> **ACTIVITY**
Could each entry below be printed again exactly as given?

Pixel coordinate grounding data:

....................

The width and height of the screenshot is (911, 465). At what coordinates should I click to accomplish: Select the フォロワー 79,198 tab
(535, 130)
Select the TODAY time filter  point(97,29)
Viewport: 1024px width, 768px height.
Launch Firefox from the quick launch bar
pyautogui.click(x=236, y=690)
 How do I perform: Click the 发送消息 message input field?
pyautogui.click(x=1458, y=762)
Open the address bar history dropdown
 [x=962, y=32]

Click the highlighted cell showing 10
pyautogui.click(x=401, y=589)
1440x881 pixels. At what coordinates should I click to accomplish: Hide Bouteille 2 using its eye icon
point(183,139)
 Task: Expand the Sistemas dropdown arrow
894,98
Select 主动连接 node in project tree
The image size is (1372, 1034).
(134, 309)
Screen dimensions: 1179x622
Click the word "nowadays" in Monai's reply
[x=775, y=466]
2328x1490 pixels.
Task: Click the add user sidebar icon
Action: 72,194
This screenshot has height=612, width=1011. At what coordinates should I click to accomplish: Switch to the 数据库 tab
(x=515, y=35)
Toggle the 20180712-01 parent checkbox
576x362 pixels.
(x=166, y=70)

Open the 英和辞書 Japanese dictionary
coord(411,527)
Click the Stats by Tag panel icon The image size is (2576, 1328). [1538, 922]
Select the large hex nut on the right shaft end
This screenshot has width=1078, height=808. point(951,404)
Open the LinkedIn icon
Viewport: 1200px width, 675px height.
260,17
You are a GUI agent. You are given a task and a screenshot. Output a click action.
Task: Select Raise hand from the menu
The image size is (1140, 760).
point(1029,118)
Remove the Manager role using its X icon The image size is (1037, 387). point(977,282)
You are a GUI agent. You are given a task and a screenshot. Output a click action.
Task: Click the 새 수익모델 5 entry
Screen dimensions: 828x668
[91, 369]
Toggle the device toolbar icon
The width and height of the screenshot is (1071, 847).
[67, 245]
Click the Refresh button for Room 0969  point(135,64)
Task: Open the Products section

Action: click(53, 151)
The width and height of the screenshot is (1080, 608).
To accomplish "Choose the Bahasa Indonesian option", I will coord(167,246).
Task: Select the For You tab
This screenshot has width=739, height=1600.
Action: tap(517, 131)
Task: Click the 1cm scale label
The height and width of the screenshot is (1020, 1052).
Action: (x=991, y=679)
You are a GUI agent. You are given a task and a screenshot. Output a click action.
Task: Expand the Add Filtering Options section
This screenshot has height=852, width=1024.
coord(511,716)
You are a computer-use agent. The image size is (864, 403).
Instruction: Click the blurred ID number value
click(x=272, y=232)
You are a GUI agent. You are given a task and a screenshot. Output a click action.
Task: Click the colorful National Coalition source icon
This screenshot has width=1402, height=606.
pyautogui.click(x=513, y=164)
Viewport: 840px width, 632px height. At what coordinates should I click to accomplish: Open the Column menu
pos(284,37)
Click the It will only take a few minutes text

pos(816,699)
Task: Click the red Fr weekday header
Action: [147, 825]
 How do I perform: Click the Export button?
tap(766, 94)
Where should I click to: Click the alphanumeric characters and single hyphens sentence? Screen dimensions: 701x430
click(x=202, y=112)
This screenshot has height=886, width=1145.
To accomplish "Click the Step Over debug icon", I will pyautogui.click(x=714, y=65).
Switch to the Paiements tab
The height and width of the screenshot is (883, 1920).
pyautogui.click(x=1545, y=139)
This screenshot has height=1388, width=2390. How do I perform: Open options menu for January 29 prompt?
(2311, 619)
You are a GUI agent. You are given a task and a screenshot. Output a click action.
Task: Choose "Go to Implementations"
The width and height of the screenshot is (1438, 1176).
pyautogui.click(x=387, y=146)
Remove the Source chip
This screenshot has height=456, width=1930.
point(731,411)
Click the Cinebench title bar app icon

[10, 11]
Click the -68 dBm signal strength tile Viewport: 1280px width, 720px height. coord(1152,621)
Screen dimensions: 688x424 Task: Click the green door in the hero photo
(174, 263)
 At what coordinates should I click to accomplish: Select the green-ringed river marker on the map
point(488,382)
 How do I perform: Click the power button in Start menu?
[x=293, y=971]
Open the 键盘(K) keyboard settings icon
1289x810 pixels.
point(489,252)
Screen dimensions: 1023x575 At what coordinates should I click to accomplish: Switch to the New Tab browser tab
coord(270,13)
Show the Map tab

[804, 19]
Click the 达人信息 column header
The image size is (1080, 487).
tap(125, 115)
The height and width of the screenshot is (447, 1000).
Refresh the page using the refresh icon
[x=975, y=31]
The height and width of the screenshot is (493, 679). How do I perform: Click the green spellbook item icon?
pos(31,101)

....................

> **EXPECTED OUTPUT**
The width and height of the screenshot is (911, 465). At what coordinates should I click to accomplish: Select the フォロワー 79,198 tab
(535, 130)
Select the TODAY time filter  point(97,29)
Viewport: 1024px width, 768px height.
Launch Firefox from the quick launch bar
pyautogui.click(x=236, y=690)
 How do I perform: Click the 发送消息 message input field?
pyautogui.click(x=1458, y=762)
Open the address bar history dropdown
 [x=962, y=32]

Click the highlighted cell showing 10
pyautogui.click(x=401, y=589)
1440x881 pixels. At what coordinates should I click to accomplish: Hide Bouteille 2 using its eye icon
point(183,139)
 Task: Expand the Sistemas dropdown arrow
894,98
Select 主动连接 node in project tree
The image size is (1372, 1034).
(134, 309)
Screen dimensions: 1179x622
Click the word "nowadays" in Monai's reply
[x=775, y=466]
2328x1490 pixels.
Task: Click the add user sidebar icon
Action: 72,194
This screenshot has height=612, width=1011. At what coordinates should I click to accomplish: Switch to the 数据库 tab
(x=515, y=35)
Toggle the 20180712-01 parent checkbox
576x362 pixels.
(x=166, y=70)

Open the 英和辞書 Japanese dictionary
coord(411,527)
Click the Stats by Tag panel icon The image size is (2576, 1328). [1538, 922]
Select the large hex nut on the right shaft end
This screenshot has width=1078, height=808. point(951,404)
Open the LinkedIn icon
Viewport: 1200px width, 675px height.
260,17
You are a GUI agent. You are given a task and a screenshot. Output a click action.
Task: Select Raise hand from the menu
The image size is (1140, 760).
point(1029,118)
Remove the Manager role using its X icon The image size is (1037, 387). point(977,282)
You are a GUI agent. You are given a task and a screenshot. Output a click action.
Task: Click the 새 수익모델 5 entry
Screen dimensions: 828x668
[91, 369]
Toggle the device toolbar icon
The width and height of the screenshot is (1071, 847).
[67, 245]
Click the Refresh button for Room 0969  point(135,64)
Task: Open the Products section

Action: click(53, 151)
The width and height of the screenshot is (1080, 608).
To accomplish "Choose the Bahasa Indonesian option", I will coord(167,246).
Task: Select the For You tab
This screenshot has width=739, height=1600.
Action: tap(517, 131)
Task: Click the 1cm scale label
The height and width of the screenshot is (1020, 1052).
Action: (x=991, y=679)
You are a GUI agent. You are given a task and a screenshot. Output a click action.
Task: Expand the Add Filtering Options section
This screenshot has height=852, width=1024.
coord(511,716)
You are a computer-use agent. The image size is (864, 403).
Instruction: Click the blurred ID number value
click(x=272, y=232)
You are a GUI agent. You are given a task and a screenshot. Output a click action.
Task: Click the colorful National Coalition source icon
This screenshot has width=1402, height=606.
pyautogui.click(x=513, y=164)
Viewport: 840px width, 632px height. At what coordinates should I click to accomplish: Open the Column menu
pos(284,37)
Click the It will only take a few minutes text

pos(816,699)
Task: Click the red Fr weekday header
Action: [147, 825]
 How do I perform: Click the Export button?
tap(766, 94)
Where should I click to: Click the alphanumeric characters and single hyphens sentence? Screen dimensions: 701x430
click(x=202, y=112)
This screenshot has height=886, width=1145.
To accomplish "Click the Step Over debug icon", I will pyautogui.click(x=714, y=65).
Switch to the Paiements tab
The height and width of the screenshot is (883, 1920).
pyautogui.click(x=1545, y=139)
This screenshot has height=1388, width=2390. How do I perform: Open options menu for January 29 prompt?
(2311, 619)
You are a GUI agent. You are given a task and a screenshot. Output a click action.
Task: Choose "Go to Implementations"
The width and height of the screenshot is (1438, 1176).
pyautogui.click(x=387, y=146)
Remove the Source chip
This screenshot has height=456, width=1930.
point(731,411)
Click the Cinebench title bar app icon

[10, 11]
Click the -68 dBm signal strength tile Viewport: 1280px width, 720px height. coord(1152,621)
Screen dimensions: 688x424 Task: Click the green door in the hero photo
(174, 263)
 At what coordinates should I click to accomplish: Select the green-ringed river marker on the map
point(488,382)
 How do I perform: Click the power button in Start menu?
[x=293, y=971]
Open the 键盘(K) keyboard settings icon
1289x810 pixels.
point(489,252)
Screen dimensions: 1023x575 At what coordinates should I click to accomplish: Switch to the New Tab browser tab
coord(270,13)
Show the Map tab

[804, 19]
Click the 达人信息 column header
The image size is (1080, 487).
tap(125, 115)
The height and width of the screenshot is (447, 1000).
Refresh the page using the refresh icon
[x=975, y=31]
The height and width of the screenshot is (493, 679). How do I perform: Click the green spellbook item icon?
pos(31,101)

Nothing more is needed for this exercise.